> **SUPPLIED RECORDS**
· · · · · · ·

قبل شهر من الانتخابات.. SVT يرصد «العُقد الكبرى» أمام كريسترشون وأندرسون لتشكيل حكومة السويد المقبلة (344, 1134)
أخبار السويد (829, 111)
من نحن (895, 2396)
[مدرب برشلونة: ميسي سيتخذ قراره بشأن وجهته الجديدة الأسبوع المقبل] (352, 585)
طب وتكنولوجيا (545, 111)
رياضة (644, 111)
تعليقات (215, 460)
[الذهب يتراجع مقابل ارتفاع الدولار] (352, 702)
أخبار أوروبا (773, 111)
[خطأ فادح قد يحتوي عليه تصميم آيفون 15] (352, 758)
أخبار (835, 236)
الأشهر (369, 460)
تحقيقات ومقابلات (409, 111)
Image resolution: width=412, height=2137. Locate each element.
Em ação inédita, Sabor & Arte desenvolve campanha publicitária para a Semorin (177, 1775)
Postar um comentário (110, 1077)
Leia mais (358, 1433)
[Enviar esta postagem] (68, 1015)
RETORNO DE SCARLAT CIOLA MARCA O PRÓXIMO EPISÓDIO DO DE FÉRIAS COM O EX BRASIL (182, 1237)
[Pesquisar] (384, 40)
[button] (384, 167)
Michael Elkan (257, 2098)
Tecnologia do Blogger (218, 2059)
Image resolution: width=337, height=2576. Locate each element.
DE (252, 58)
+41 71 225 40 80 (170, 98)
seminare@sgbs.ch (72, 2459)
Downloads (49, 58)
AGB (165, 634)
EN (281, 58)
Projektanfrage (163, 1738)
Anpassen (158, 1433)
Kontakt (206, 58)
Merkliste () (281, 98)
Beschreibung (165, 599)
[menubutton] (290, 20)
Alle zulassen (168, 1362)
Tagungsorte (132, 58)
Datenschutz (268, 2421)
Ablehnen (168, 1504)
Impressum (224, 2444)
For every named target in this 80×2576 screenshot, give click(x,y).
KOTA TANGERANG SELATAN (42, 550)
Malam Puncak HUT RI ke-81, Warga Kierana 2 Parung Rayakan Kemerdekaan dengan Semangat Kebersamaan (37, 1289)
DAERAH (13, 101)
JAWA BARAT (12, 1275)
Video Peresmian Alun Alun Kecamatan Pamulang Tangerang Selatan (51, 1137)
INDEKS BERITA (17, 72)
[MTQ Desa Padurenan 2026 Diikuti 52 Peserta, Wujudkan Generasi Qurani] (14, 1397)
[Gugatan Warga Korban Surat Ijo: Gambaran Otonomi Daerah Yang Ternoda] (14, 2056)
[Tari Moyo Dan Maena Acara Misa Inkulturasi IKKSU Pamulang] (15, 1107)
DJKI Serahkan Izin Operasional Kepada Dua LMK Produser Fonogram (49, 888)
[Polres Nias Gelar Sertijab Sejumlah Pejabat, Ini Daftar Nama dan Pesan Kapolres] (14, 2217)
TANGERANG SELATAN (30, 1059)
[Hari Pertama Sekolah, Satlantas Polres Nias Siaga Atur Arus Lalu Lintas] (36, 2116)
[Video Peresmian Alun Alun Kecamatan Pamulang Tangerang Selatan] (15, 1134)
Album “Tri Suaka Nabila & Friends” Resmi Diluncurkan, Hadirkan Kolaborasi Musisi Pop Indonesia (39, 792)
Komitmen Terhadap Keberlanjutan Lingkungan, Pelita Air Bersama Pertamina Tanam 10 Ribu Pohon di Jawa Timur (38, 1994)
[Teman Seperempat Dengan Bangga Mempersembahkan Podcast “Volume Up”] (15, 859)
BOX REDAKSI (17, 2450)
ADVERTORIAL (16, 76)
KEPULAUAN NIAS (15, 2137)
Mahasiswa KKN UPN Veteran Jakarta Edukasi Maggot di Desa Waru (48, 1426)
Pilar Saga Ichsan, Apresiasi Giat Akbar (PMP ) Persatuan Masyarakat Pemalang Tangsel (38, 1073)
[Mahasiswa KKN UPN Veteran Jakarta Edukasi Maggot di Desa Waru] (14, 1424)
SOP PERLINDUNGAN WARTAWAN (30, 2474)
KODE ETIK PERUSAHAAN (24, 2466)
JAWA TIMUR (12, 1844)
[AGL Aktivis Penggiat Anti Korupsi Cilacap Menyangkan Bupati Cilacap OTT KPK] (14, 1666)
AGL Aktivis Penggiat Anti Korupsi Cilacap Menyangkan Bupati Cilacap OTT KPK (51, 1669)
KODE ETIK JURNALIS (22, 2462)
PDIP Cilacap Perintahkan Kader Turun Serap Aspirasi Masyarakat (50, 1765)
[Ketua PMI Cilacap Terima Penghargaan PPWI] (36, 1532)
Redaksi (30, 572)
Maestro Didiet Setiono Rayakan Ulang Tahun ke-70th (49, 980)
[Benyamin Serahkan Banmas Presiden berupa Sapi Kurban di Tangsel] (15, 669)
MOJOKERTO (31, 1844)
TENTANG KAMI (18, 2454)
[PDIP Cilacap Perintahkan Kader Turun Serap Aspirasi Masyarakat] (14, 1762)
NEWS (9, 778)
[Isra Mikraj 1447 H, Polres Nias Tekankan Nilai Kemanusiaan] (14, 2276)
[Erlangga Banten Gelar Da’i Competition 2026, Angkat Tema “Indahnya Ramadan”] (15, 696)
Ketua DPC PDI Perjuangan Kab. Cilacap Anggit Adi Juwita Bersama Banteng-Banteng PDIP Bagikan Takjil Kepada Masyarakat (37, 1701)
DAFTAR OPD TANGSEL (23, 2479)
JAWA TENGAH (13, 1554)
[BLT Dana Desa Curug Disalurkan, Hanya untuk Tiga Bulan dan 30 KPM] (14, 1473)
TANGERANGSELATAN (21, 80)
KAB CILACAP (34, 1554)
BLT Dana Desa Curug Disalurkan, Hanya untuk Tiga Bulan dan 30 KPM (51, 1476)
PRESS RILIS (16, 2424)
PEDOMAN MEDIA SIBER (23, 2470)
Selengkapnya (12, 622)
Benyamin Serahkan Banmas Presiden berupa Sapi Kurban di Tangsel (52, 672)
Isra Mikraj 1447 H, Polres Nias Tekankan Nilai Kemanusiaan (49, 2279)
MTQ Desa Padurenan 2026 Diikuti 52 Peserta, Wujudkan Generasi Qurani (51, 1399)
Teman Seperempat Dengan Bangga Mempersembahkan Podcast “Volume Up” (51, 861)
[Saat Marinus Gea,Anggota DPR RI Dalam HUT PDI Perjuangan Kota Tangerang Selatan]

· · · · · · ·

If a line in the material contains the word "السويد", copy that line.

قبل شهر من الانتخابات.. SVT يرصد «العُقد الكبرى» أمام كريسترشون وأندرسون لتشكيل حكومة السويد المقبلة (344, 1134)
أخبار السويد (829, 111)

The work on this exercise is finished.